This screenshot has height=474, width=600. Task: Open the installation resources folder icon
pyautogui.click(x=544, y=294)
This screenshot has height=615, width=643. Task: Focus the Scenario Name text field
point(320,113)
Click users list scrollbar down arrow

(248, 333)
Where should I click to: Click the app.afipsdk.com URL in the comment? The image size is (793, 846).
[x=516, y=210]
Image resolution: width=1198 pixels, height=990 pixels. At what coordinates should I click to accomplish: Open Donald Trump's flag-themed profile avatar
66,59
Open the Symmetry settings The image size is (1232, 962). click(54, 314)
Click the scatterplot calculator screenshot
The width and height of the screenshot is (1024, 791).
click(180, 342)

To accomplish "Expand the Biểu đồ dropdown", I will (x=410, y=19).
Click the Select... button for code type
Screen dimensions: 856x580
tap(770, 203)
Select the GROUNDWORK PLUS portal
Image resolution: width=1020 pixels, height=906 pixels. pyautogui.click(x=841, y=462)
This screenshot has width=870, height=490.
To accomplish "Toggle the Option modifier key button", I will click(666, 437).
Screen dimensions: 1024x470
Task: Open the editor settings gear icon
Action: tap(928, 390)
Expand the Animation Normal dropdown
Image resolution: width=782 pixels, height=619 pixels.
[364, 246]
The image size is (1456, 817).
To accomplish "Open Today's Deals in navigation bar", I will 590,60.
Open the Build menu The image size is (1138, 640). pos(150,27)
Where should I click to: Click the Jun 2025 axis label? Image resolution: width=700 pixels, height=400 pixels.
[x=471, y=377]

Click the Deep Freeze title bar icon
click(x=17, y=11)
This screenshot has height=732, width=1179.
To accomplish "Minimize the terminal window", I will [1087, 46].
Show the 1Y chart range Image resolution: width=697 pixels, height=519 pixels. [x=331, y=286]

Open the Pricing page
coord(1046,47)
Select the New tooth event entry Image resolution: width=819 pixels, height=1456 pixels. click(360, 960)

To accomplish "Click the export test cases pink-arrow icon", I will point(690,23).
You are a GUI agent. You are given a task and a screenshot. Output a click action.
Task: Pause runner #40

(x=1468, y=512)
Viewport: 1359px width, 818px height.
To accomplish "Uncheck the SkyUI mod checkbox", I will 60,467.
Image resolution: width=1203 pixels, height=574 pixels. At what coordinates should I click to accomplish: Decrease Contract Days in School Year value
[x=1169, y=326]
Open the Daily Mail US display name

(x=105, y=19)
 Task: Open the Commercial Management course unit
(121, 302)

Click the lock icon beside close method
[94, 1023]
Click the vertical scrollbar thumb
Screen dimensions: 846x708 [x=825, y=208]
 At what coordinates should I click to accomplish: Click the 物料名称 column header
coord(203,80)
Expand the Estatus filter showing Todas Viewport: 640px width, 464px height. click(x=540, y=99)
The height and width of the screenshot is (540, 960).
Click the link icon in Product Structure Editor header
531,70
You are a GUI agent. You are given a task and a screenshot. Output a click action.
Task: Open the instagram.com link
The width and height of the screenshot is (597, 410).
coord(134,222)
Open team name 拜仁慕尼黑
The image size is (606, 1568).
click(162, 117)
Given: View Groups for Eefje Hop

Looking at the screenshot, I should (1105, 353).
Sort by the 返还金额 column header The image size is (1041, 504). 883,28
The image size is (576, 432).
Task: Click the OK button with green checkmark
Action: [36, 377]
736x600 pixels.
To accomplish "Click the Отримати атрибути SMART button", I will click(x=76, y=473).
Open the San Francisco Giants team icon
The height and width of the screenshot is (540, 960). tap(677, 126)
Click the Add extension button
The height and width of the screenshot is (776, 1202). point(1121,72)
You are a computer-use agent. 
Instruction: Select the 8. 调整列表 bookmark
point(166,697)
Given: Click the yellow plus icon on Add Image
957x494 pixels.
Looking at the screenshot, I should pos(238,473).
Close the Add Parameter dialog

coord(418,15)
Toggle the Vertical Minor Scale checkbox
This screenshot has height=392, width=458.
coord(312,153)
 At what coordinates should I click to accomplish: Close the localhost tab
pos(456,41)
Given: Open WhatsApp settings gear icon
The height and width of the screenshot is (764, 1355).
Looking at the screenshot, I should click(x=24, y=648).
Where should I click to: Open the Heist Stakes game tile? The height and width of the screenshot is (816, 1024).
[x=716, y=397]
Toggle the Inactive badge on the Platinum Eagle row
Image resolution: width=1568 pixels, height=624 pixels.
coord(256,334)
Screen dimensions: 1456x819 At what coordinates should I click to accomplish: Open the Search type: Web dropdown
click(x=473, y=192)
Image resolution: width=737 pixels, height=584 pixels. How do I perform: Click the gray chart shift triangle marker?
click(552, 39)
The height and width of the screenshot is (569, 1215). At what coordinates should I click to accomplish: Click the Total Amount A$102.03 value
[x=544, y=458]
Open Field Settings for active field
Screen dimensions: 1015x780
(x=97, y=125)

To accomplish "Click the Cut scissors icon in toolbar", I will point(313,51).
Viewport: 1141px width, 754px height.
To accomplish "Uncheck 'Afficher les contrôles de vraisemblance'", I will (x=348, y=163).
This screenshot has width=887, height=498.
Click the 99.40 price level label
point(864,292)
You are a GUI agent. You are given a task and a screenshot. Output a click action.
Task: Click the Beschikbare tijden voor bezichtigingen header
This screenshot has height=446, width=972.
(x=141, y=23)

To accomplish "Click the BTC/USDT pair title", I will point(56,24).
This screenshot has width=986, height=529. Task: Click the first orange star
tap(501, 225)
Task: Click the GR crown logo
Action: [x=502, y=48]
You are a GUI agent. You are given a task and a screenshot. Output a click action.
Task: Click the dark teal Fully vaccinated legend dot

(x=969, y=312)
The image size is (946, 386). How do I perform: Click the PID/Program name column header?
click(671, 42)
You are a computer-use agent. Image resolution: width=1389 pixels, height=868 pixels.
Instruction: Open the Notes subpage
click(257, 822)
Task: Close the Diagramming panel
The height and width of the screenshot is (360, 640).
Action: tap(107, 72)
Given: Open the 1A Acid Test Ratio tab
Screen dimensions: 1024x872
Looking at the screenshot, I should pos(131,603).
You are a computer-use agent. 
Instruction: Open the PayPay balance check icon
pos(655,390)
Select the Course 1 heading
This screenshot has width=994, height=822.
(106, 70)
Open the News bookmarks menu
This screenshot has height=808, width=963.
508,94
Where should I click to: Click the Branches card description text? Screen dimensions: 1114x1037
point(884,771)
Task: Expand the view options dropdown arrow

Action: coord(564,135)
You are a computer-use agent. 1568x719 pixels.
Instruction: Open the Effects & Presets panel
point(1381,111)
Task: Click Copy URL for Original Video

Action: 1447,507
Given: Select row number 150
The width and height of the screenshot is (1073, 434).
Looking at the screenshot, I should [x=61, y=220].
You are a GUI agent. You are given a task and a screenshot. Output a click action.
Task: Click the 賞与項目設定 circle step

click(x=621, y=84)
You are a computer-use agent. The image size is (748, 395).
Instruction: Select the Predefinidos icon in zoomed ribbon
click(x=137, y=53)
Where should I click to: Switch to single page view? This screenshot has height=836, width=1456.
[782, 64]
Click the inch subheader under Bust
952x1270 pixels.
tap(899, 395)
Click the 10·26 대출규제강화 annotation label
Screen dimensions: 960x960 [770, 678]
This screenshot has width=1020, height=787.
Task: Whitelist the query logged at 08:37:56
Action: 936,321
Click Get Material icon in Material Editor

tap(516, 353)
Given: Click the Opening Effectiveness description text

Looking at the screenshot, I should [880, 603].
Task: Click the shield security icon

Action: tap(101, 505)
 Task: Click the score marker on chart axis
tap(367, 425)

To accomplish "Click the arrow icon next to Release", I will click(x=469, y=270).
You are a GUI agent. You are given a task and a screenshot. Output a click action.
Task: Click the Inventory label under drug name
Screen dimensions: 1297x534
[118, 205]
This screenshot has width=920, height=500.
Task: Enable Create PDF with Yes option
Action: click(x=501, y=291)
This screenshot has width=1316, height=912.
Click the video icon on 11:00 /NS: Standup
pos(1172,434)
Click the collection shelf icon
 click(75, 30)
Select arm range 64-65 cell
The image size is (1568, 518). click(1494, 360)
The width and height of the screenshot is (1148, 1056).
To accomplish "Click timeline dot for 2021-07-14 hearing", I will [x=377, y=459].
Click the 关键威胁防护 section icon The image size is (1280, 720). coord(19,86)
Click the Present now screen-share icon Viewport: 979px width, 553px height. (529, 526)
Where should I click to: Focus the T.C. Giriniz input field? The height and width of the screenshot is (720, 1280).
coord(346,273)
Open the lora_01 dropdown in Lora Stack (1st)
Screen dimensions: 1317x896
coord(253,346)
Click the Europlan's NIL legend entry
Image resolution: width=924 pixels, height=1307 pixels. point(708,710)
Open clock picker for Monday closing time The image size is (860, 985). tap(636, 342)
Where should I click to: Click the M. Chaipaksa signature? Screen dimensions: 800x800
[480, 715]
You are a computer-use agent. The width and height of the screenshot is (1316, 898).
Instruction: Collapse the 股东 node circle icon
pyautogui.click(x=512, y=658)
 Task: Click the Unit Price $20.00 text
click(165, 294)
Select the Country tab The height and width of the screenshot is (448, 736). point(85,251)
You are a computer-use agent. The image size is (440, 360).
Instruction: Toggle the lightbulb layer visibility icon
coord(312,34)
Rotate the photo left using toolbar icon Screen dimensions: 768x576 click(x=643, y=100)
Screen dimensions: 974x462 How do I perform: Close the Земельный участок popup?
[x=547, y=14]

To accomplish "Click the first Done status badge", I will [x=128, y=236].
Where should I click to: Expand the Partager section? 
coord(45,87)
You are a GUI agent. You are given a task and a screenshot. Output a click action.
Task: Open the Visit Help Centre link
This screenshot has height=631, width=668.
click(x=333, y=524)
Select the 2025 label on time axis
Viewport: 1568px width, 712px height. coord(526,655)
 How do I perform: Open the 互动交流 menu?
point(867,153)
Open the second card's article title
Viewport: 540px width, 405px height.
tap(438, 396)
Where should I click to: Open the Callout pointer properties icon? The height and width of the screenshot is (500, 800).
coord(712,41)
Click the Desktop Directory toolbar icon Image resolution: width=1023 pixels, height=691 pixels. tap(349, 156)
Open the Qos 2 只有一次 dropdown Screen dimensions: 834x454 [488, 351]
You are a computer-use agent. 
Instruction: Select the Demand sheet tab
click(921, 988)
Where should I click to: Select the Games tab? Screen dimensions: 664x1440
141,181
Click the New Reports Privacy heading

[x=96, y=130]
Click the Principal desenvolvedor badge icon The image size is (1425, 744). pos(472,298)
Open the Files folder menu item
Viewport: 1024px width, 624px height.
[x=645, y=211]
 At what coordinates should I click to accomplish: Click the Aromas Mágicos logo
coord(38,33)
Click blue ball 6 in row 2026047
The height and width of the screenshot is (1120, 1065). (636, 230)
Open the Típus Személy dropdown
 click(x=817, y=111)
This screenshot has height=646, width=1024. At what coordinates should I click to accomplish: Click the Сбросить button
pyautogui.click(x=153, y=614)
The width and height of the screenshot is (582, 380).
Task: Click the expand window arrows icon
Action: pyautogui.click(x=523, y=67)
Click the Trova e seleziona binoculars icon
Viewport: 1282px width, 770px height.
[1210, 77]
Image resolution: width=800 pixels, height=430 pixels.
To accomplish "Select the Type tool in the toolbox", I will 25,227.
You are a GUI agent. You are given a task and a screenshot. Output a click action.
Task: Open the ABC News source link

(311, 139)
* * * * * * * * *
What you are asked to do
Set down exactly the lines of the listing above, from the line holding "Open the Qos" through its last line, with nothing added.

Your response
Open the Qos 2 只有一次 dropdown Screen dimensions: 834x454 [488, 351]
You are a computer-use agent. 
Instruction: Select the Demand sheet tab
click(921, 988)
Where should I click to: Select the Games tab? Screen dimensions: 664x1440
141,181
Click the New Reports Privacy heading

[x=96, y=130]
Click the Principal desenvolvedor badge icon The image size is (1425, 744). pos(472,298)
Open the Files folder menu item
Viewport: 1024px width, 624px height.
[x=645, y=211]
 At what coordinates should I click to accomplish: Click the Aromas Mágicos logo
coord(38,33)
Click blue ball 6 in row 2026047
The height and width of the screenshot is (1120, 1065). (636, 230)
Open the Típus Személy dropdown
 click(x=817, y=111)
This screenshot has height=646, width=1024. At what coordinates should I click to accomplish: Click the Сбросить button
pyautogui.click(x=153, y=614)
The width and height of the screenshot is (582, 380).
Task: Click the expand window arrows icon
Action: pyautogui.click(x=523, y=67)
Click the Trova e seleziona binoculars icon
Viewport: 1282px width, 770px height.
[1210, 77]
Image resolution: width=800 pixels, height=430 pixels.
To accomplish "Select the Type tool in the toolbox", I will 25,227.
You are a GUI agent. You are given a task and a screenshot. Output a click action.
Task: Open the ABC News source link

(311, 139)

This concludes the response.